··· Input data

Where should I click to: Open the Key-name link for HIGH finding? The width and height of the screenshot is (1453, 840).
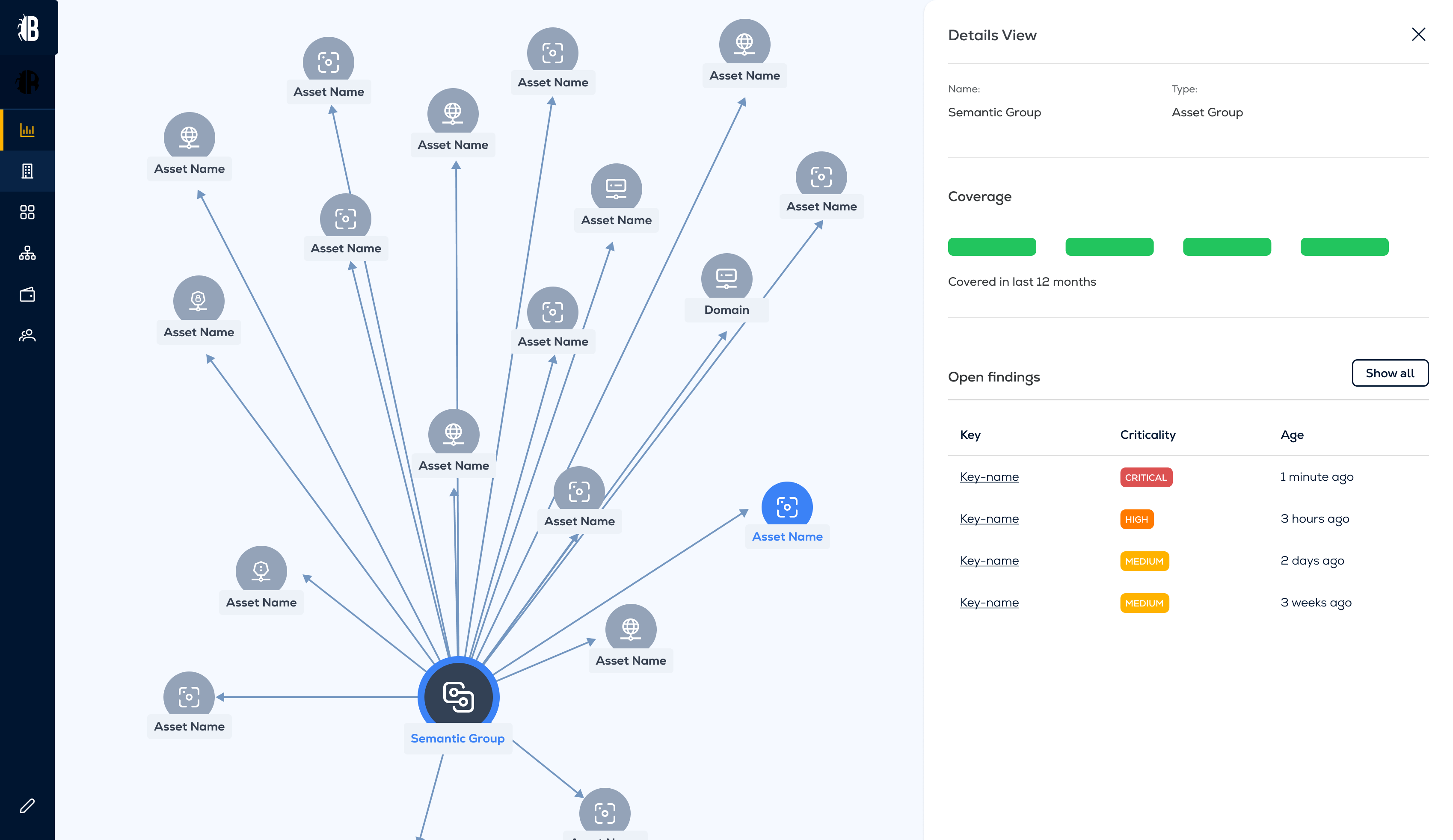click(x=989, y=519)
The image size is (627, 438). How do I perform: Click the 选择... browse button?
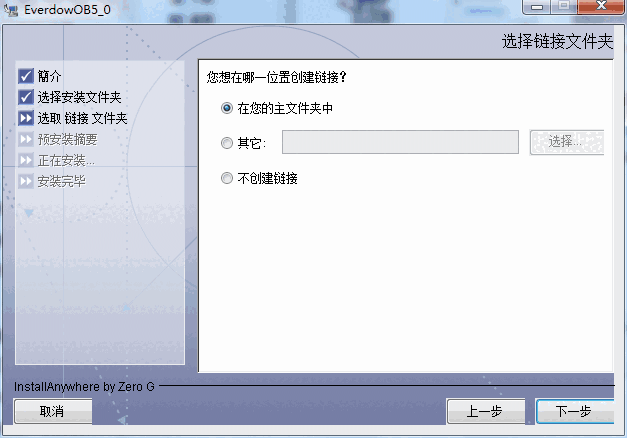[567, 142]
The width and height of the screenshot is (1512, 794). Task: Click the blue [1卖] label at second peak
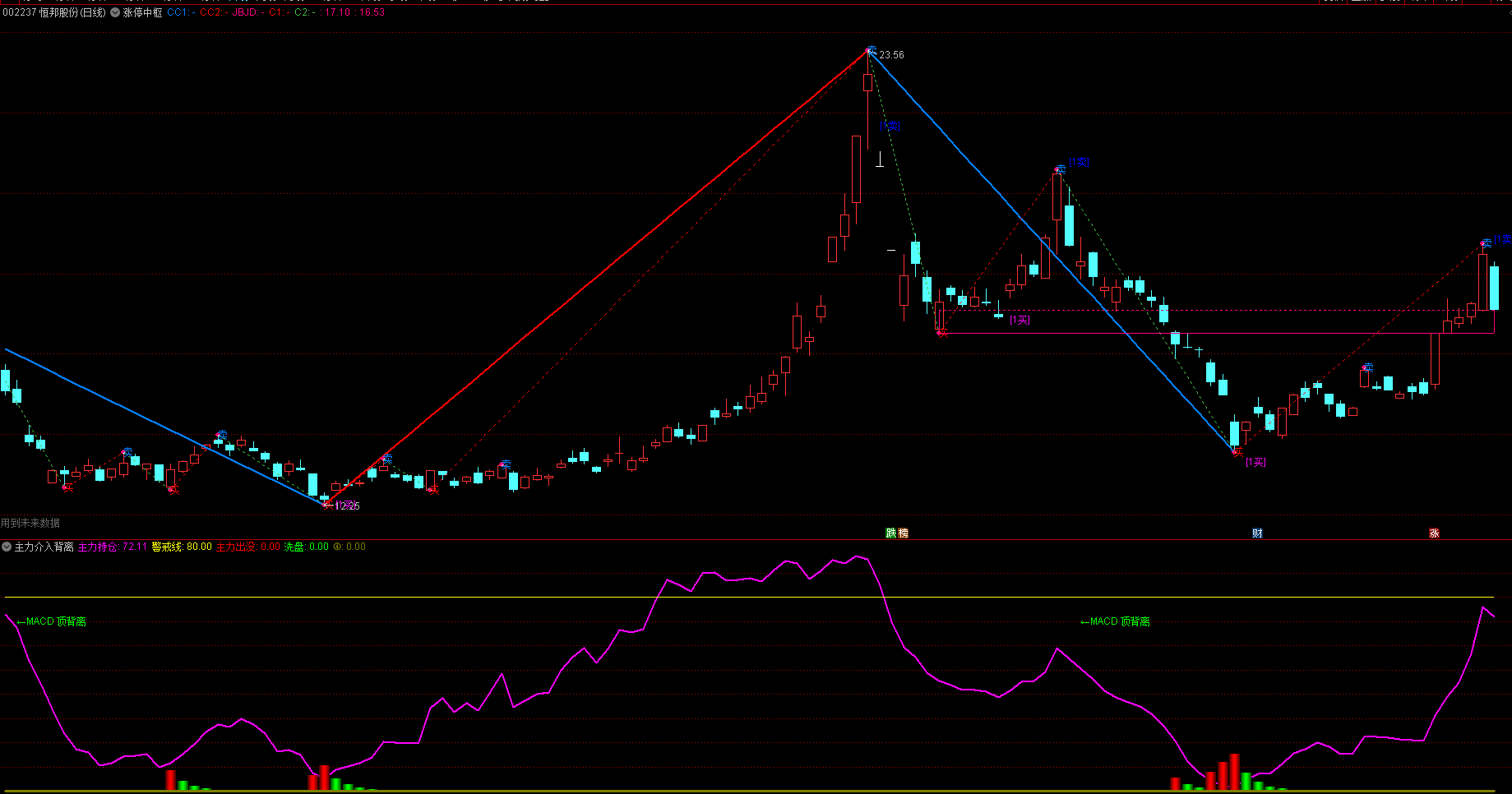[x=1078, y=162]

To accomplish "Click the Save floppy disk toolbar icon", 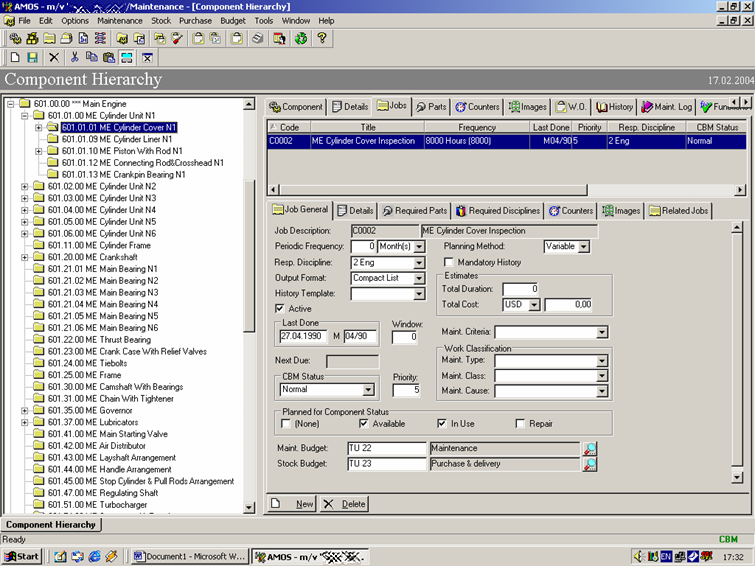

······

» **Exercise brief**
Rewrite these lines, swapping "screenshot" for "screen capture" and keeping everything else unchanged. Omit the pictures.

» **Problem solution**
Where should I click to: Open the Key-name link for HIGH finding? The width and height of the screen capture is (1453, 840).
click(x=989, y=519)
The image size is (627, 438). How do I perform: Click the 选择... browse button?
[567, 142]
The width and height of the screen capture is (1512, 794). Task: Click the blue [1卖] label at second peak
[x=1078, y=162]

To accomplish "Click the Save floppy disk toolbar icon", 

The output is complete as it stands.